Given the ongoing nature of regulatory clarification and enforcement, the recommended action level is 'WATCH'. Stakeholders should:

For Tourism Operators:

  • Monitor announcements from county planning departments regarding STR ordinance enforcement dates and specific compliance requirements.
  • Assess current booking calendars and adjust availability/pricing strategies based on potential supply reductions.
  • Explore partnerships with traditional hotels or other lodging providers if STR inventory becomes severely constrained.

For Real Estate Owners with STRs:

  • Review the specific STR regulations for the island and county in which your property is located.
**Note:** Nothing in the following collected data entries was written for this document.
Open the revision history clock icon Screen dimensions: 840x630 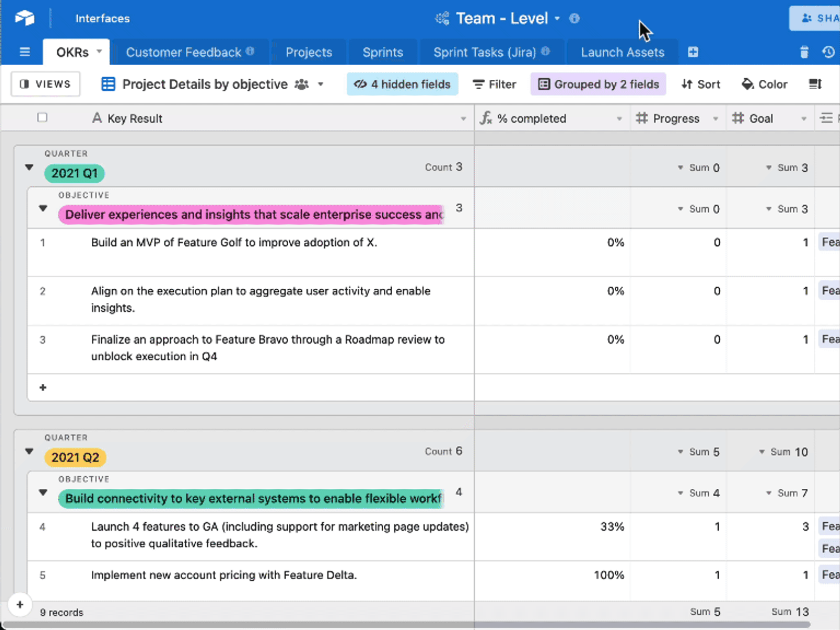point(828,52)
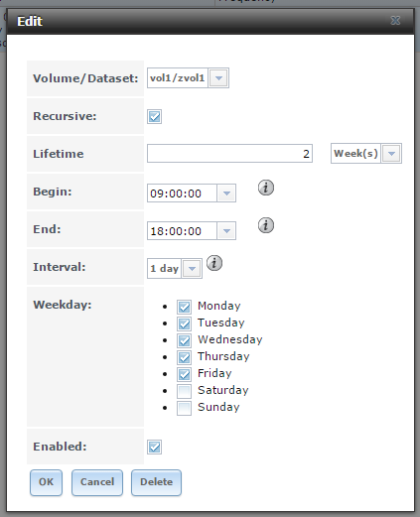Toggle the Recursive checkbox
420x517 pixels.
154,116
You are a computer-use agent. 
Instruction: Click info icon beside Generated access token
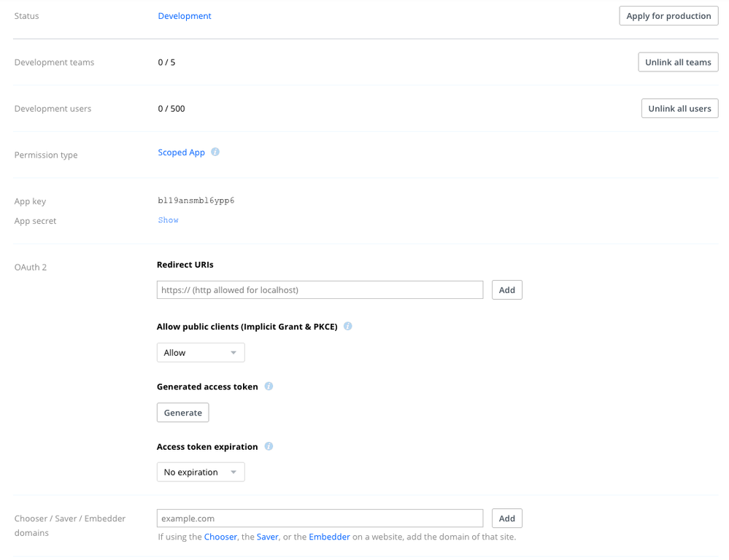269,386
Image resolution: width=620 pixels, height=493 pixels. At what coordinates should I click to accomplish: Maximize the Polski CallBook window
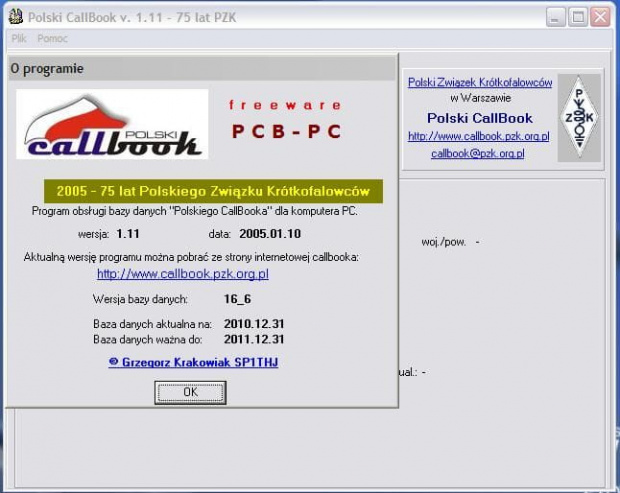click(578, 17)
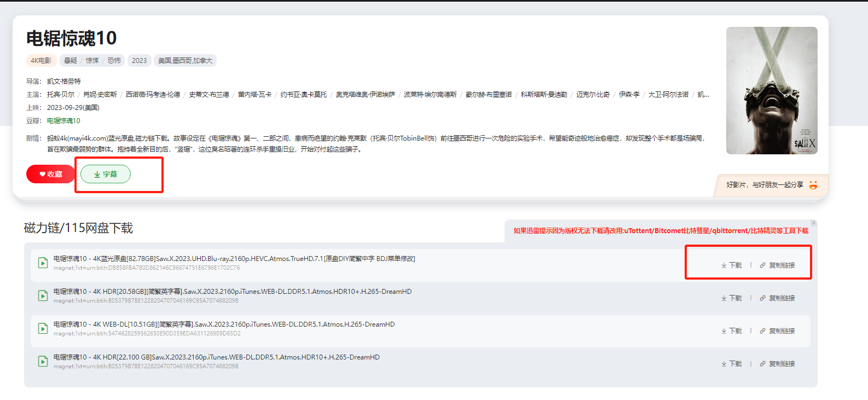Copy link for the 22.100 GB HDR release

tap(777, 364)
Understand the zoning requirements and permit application processes.
  • Consult with legal counsel or a specialized STR consultant to determine compliance options or the feasibility of converting to long-term rentals.
  • Prepare for potential income disruption and budget for any necessary property modifications or permit fees.

For Investors:

  • Track official pronouncements from county governments and Hawaii Tourism Authority regarding STR compliance and enforcement outcomes.
  • Analyze shifts in lodging occupancy rates and average daily rates (ADRs) for both STRs and hotels.
  • Evaluate potential investment opportunities in traditional hospitality assets or in the long-term rental market as supply dynamics change.